Calma, Boca. Eu gosto de falar em cima da hora. Eu gosto de saber que ela tá mandando um puto qualquer pra casa, nem que seja no meio do serviço, que tá se arrumando todinha pra mim e que quando eu chegar ela ainda vai tá geladinha do chuveiro.

Biriba acena pro garçom. Ele se aproxima, serve mais vinho na taça.

Eu gosto demais daqui. Por mim almoçava no Spiramo todo dia.

Quem dera. Podiam marcar todas as reuniões aqui.

Não. Aí estragava. Isso é um refúgio. Boca, já viu aquele bando de gente reunida ali na frente?

Vi sim. Fica dando trela não, nem olha. É o pessoal das reservas. Tá vendo algum índio ali? Não tinha que ter índio ali? Não sei como não começaram a gritar ainda. Logo chegam as equipes da TV. A gente pede um táxi, saímos pela entrada dos funcionários.

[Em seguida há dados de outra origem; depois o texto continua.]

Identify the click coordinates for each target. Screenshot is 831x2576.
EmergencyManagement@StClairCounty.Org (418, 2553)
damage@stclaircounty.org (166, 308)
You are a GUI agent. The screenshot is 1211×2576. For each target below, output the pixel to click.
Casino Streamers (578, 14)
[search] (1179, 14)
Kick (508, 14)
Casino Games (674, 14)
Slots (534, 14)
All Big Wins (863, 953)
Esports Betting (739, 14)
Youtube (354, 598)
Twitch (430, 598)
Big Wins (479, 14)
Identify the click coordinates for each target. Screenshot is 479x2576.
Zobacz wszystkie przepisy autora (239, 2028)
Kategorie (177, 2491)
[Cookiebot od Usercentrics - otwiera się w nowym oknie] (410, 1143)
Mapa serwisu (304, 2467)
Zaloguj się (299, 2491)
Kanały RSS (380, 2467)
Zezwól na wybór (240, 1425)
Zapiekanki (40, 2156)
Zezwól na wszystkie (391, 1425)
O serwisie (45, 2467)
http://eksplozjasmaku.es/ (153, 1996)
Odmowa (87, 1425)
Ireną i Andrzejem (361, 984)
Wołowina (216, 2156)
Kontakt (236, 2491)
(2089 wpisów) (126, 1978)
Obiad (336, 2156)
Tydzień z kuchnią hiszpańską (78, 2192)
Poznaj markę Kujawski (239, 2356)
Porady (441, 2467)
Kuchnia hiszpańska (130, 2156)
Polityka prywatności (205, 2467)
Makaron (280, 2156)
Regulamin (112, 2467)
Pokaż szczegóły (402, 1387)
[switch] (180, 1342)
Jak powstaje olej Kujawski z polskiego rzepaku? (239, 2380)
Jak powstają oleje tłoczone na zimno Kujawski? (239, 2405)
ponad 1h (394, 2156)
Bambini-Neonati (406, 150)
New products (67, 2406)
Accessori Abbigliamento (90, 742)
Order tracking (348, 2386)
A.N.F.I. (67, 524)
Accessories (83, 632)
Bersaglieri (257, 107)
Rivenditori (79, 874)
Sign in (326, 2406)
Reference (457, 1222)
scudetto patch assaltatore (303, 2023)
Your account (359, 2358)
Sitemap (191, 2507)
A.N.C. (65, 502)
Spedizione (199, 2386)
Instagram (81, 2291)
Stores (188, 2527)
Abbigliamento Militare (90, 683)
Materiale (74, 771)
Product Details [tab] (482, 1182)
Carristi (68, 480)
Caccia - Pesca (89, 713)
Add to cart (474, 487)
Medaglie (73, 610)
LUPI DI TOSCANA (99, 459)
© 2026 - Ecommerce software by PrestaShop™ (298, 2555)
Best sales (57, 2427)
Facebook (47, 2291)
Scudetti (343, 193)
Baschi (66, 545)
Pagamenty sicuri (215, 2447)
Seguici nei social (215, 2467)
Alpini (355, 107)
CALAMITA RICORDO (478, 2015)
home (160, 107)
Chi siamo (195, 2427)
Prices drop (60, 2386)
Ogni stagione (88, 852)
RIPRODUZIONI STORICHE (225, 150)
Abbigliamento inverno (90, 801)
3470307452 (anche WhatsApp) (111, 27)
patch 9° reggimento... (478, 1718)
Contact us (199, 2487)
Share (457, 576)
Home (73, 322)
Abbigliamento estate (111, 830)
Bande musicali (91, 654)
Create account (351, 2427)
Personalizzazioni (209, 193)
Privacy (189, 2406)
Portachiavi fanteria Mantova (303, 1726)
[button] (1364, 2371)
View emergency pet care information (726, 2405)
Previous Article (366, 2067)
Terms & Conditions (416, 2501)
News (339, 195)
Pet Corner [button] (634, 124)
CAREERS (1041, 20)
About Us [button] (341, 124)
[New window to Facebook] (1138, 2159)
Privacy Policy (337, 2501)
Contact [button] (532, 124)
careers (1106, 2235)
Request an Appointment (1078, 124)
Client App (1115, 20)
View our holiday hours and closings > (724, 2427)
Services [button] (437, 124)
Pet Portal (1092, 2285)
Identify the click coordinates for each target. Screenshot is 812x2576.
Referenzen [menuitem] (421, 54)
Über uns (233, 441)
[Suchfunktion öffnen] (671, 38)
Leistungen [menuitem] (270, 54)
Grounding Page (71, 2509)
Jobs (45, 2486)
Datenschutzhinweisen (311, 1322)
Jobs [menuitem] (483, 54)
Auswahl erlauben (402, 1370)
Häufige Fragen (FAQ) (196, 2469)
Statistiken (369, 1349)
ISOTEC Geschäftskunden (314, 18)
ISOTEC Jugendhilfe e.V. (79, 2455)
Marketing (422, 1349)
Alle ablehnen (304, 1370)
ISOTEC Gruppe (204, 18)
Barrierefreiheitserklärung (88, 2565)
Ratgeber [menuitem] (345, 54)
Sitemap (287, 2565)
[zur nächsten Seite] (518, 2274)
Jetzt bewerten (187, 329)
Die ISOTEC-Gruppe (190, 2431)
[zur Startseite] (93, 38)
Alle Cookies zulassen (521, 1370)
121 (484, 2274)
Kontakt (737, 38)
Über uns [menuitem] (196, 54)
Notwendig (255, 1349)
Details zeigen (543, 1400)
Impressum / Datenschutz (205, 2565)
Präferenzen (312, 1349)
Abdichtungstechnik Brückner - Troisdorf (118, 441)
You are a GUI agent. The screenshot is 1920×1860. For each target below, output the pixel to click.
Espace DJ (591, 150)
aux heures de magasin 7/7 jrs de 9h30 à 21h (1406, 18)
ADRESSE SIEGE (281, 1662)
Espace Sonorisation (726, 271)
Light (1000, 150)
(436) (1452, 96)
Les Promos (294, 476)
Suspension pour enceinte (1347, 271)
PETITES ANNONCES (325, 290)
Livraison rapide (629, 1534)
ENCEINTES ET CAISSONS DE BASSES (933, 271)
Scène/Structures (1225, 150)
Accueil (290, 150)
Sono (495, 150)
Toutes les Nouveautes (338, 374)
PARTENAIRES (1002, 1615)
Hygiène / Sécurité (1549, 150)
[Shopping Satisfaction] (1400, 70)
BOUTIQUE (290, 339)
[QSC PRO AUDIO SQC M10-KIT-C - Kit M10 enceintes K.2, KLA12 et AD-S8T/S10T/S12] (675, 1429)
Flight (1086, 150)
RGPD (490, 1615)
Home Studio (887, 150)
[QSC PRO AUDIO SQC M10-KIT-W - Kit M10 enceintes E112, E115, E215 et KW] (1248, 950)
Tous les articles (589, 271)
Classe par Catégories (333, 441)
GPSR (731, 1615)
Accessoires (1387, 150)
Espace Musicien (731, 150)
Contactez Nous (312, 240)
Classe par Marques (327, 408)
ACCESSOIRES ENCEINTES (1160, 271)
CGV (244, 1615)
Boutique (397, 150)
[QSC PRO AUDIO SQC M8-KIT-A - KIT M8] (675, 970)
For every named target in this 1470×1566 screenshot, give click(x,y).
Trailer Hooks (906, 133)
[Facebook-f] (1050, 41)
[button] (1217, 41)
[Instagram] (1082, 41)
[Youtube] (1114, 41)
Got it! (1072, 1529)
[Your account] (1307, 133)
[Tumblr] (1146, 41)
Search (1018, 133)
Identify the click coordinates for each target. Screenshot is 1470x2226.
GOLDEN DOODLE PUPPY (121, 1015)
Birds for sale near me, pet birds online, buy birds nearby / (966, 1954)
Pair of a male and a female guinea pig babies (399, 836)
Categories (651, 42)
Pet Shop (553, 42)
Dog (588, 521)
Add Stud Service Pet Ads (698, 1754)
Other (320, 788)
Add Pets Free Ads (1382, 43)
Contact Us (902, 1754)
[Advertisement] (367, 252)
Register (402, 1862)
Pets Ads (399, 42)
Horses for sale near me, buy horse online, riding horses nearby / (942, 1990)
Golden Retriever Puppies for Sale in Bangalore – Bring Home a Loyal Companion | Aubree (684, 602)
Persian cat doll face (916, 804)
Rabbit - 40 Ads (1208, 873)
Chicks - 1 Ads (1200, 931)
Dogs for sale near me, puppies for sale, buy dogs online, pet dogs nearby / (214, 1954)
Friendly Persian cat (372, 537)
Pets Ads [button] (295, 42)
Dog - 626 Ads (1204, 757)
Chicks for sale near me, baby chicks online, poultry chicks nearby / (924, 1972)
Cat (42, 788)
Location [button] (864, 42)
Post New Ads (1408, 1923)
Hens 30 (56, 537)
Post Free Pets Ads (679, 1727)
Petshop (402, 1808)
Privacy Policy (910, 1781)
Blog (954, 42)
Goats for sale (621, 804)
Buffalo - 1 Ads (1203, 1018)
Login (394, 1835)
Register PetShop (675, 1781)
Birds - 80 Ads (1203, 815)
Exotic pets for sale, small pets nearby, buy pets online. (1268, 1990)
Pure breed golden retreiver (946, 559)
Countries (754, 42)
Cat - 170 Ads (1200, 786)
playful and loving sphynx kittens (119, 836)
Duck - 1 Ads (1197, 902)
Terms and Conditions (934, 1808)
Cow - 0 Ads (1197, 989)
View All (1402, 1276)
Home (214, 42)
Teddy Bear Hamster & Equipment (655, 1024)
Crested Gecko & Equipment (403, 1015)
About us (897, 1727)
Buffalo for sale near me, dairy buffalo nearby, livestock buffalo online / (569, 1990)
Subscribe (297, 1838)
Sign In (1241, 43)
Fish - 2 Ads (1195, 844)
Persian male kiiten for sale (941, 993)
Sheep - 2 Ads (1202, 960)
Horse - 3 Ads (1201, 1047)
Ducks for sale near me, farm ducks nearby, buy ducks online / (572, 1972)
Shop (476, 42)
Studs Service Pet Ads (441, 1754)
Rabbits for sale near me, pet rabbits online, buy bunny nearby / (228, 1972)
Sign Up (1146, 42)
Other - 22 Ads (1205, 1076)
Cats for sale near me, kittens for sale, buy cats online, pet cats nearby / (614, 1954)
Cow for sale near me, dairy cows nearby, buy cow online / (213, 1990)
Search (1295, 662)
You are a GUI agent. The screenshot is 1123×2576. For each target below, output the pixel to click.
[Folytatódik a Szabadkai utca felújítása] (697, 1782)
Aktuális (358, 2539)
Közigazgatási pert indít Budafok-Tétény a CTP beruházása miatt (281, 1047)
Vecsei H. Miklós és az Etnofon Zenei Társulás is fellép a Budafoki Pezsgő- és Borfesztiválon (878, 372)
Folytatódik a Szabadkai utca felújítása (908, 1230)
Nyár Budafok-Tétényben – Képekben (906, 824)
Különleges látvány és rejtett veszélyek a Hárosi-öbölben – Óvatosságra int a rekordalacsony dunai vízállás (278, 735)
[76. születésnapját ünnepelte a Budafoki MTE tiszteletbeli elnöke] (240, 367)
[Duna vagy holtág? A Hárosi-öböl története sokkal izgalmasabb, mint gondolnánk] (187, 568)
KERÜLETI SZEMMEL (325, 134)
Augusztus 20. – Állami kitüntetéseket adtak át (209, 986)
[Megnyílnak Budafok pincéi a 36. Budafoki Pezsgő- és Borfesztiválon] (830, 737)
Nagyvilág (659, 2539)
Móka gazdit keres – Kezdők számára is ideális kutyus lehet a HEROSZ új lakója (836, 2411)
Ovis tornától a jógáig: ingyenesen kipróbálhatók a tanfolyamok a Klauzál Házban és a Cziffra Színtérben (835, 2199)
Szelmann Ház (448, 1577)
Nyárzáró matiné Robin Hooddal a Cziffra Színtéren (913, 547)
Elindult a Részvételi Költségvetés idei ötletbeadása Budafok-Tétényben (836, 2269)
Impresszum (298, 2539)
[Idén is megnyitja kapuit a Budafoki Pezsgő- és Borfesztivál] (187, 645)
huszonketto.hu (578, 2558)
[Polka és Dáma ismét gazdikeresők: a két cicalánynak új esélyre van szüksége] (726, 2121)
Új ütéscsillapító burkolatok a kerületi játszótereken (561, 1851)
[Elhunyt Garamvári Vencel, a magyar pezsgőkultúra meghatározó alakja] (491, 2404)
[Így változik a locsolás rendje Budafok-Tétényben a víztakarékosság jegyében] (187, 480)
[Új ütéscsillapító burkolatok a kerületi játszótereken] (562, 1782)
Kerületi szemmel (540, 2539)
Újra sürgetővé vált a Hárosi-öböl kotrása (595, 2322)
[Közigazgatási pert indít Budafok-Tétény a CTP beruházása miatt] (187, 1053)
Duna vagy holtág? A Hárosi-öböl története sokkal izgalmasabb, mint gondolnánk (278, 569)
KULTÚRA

Peço pro motorista tirar o carro quando o povo for embora, não quero problema.

A votação desse negócio das reservas indígenas é amanhã?

Segunda-feira, Biriba. Tá perdido? Semana que vem.

Tá pesando a relatoria?

Peso nenhum. Quem vai peitar o ministro? Quero dizer, dos que se arriscariam. Ele tá completamente investido nisso. A oposição vai fazer o trabalhinho de casa, mas o grosso não vai perder o trem.

O ministro ainda não conversou com o meu partido, Boca. Quero desenrolar aquela isenção pra produtor pequeno em Goiás, ver se ele pode ter algum peso no estado.

Sei não, Biriba. Mesmo que a tua gente toda fique contra, vai passar. Tem que jogar esperto. Olha aí. Tá ouvindo? Começaram a gritar. Povo não tem o que fazer, né, convenhamos, pleno almoço de terça, esse solão na cabeça, e tudo ali tostando a bunda no asfalto.

Boca acena pro garçom. Um cheesecake de morango, por favor.

E o senhor vai querer algo?

Não, brigado. Tô de dieta, viu, Boca. Esse docinho depois do almoço tá no meu cardápio mais não.

Biriba, meu pai tem diabetes, minha mãe tinha também. Minha glicemia sempre foi baixa. Eu como doce, não como muito, mas como sempre. Acho que é isso que ajuda a controlar. Tem um pessoal que enfia o pé. Aí assusta. De levinho é que cê ganha o jogo.

Tem nada de levinho nessa pança aí.

Mas a saúde é de ferro, caralho.

O garçom volta com o cheesecake. Pedem a conta.

Dá licença que vou ligar aqui pra ela enquanto cê come, Boca. Oi. Oi, coração. Como é que você tá, minha linda? É, é? Que bom. Escuta. Tem um horáriozinho pra mim? Tô com a agenda apertada essa tarde mas consigo passar aí em quinze minutos. É? Não, não sei. Me conta. Meu pai do céu. A de rendinha? Claro. Claro. Daqui a pouquinho eu tô chegando. Não vai me deixar esperando na porta, viu. Vou sim. Beijo, coração.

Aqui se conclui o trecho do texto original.